**ASSIGNMENT:** Write exactly, with no line omitted or added, the span beginning at the line that holds "10 (483, 341)" and ending at the last line of the records.

[Collected data]
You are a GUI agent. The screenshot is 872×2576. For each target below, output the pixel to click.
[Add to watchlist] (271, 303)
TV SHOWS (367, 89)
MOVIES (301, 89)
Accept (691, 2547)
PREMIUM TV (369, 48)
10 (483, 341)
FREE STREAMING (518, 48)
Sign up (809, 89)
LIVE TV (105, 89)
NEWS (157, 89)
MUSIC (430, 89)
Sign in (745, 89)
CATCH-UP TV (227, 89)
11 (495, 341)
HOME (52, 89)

**FINISHED EXERCISE:**
10 (483, 341)
FREE STREAMING (518, 48)
Sign up (809, 89)
LIVE TV (105, 89)
NEWS (157, 89)
MUSIC (430, 89)
Sign in (745, 89)
CATCH-UP TV (227, 89)
11 (495, 341)
HOME (52, 89)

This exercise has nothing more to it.